* START Records shown *

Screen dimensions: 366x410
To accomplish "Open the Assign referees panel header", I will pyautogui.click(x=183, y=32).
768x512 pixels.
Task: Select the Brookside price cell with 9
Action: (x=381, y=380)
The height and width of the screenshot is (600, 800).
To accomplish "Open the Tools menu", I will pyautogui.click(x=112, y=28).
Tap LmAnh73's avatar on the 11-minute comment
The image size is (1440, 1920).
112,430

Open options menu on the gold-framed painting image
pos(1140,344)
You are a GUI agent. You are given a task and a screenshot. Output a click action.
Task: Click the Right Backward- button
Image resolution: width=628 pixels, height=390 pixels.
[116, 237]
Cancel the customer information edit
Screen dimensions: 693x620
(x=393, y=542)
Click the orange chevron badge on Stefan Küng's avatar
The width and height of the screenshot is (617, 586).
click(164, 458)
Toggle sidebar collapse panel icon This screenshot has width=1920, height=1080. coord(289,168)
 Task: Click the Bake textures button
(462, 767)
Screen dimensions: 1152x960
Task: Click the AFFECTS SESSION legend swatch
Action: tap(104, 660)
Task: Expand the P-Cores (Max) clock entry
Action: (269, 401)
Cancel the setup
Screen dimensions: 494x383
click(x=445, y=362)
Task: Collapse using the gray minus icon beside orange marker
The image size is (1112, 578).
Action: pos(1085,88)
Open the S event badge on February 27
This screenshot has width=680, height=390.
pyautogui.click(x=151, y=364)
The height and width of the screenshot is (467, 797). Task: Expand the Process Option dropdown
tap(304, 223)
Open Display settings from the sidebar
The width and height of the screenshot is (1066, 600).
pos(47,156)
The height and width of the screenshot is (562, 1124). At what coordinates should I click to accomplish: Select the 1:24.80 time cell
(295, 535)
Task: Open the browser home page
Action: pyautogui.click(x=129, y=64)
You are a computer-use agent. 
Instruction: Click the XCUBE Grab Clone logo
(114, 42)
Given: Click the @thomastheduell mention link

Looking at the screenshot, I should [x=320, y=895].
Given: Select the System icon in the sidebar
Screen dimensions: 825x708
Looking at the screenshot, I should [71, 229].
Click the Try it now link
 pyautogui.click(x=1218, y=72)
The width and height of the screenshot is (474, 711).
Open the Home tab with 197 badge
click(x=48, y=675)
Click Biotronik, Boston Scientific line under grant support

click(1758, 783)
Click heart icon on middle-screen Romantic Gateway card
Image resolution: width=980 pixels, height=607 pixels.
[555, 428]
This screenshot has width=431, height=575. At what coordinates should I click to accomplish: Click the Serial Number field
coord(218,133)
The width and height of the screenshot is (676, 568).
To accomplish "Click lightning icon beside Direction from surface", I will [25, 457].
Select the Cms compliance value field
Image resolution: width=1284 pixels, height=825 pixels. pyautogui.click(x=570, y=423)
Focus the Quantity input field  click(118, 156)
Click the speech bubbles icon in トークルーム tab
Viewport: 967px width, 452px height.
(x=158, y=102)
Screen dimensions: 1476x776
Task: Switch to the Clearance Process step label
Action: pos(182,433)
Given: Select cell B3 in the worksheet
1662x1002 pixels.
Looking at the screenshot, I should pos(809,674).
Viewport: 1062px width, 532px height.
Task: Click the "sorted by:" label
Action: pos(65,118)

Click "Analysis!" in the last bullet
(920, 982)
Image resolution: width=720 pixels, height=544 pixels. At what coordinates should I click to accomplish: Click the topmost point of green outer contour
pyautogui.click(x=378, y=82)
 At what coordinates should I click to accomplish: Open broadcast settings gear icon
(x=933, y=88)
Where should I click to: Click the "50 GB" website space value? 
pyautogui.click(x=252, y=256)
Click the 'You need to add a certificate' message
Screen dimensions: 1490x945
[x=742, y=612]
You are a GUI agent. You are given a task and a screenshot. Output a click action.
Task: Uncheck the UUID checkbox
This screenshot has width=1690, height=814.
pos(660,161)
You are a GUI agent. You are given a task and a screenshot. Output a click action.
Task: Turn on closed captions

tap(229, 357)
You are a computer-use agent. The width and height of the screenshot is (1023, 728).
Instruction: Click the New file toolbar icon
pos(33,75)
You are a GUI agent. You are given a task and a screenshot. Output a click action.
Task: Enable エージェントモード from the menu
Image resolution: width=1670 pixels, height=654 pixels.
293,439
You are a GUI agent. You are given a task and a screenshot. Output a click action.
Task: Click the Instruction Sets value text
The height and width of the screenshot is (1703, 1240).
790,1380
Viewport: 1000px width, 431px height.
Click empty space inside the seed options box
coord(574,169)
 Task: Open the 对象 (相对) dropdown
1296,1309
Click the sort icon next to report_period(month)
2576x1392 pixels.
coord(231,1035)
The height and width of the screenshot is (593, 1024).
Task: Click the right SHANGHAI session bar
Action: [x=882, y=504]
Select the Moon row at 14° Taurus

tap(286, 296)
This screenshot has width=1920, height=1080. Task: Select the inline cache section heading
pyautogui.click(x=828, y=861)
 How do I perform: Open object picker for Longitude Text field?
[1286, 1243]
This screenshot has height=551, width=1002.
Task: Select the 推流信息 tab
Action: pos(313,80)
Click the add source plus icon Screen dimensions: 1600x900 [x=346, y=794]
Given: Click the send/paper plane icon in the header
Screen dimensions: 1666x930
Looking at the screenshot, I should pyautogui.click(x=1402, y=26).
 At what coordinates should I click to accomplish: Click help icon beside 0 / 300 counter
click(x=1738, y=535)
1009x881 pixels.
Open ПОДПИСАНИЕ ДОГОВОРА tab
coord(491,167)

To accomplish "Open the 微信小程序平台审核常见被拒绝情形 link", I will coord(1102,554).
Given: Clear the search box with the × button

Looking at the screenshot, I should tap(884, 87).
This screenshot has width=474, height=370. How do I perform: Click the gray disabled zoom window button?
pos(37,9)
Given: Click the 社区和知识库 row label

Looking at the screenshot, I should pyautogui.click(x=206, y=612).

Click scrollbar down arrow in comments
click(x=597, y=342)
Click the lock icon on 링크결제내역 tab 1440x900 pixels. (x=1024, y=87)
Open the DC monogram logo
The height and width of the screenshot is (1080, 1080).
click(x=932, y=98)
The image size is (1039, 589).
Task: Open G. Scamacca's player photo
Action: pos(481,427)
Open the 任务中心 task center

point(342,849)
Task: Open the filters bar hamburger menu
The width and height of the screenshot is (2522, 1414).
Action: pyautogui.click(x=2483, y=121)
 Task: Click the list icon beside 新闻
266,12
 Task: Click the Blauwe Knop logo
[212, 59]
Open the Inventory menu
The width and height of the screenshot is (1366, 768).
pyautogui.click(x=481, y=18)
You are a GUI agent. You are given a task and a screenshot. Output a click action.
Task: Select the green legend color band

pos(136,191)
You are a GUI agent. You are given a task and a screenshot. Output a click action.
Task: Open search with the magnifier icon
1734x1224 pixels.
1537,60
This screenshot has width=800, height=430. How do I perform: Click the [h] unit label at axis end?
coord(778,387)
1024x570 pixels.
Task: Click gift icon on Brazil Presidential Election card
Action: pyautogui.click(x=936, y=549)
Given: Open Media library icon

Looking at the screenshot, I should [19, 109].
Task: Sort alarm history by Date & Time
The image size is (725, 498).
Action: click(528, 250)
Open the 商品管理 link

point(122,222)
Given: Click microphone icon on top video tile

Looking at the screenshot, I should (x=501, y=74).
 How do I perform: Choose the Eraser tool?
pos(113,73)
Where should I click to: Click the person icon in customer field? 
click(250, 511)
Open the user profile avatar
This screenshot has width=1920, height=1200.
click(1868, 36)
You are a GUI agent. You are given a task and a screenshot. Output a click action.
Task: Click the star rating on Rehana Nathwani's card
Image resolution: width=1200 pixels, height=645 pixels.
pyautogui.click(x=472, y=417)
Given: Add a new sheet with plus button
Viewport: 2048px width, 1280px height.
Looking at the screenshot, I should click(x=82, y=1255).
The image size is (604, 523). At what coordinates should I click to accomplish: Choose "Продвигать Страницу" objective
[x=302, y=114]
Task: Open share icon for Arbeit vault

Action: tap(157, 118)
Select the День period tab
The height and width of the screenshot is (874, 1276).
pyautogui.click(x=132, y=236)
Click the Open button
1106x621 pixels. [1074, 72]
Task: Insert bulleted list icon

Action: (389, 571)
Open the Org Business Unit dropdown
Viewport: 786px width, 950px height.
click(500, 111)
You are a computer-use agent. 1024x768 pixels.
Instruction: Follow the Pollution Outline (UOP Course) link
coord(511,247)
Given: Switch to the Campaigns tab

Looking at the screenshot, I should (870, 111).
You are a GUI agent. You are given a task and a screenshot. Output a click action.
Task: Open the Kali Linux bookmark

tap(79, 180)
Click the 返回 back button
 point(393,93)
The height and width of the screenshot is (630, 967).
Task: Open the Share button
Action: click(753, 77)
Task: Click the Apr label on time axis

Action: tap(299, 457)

* END Records shown *

Written problem: Recast the data from the line containing "the last bullet" through the line containing "coord(574,169)", both included, as a numbered list with blank lines omitted.

Answer for the task:
1. Click "Analysis!" in the last bullet
2. (920, 982)
3. Image resolution: width=720 pixels, height=544 pixels. At what coordinates should I click to accomplish: Click the topmost point of green outer contour
4. pyautogui.click(x=378, y=82)
5.  At what coordinates should I click to accomplish: Open broadcast settings gear icon
6. (x=933, y=88)
7. Where should I click to: Click the "50 GB" website space value? 
8. pyautogui.click(x=252, y=256)
9. Click the 'You need to add a certificate' message
10. Screen dimensions: 1490x945
11. [x=742, y=612]
12. You are a GUI agent. You are given a task and a screenshot. Output a click action.
13. Task: Uncheck the UUID checkbox
14. This screenshot has width=1690, height=814.
15. pos(660,161)
16. You are a GUI agent. You are given a task and a screenshot. Output a click action.
17. Task: Turn on closed captions
18. tap(229, 357)
19. You are a computer-use agent. The width and height of the screenshot is (1023, 728).
20. Instruction: Click the New file toolbar icon
21. pos(33,75)
22. You are a GUI agent. You are given a task and a screenshot. Output a click action.
23. Task: Enable エージェントモード from the menu
24. Image resolution: width=1670 pixels, height=654 pixels.
25. 293,439
26. You are a GUI agent. You are given a task and a screenshot. Output a click action.
27. Task: Click the Instruction Sets value text
28. The height and width of the screenshot is (1703, 1240).
29. 790,1380
30. Viewport: 1000px width, 431px height.
31. Click empty space inside the seed options box
32. coord(574,169)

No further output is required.